● Goal of the exercise: Can you format the lines below as a JSON list of strings, one string per line, with any blank lines left out?

***** Given data *****

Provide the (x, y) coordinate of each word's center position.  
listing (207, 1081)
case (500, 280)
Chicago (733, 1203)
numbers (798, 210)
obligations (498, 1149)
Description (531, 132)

*****

● Answer below:
[
  "Provide the (x, y) coordinate of each word's center position.  ",
  "listing (207, 1081)",
  "case (500, 280)",
  "Chicago (733, 1203)",
  "numbers (798, 210)",
  "obligations (498, 1149)",
  "Description (531, 132)"
]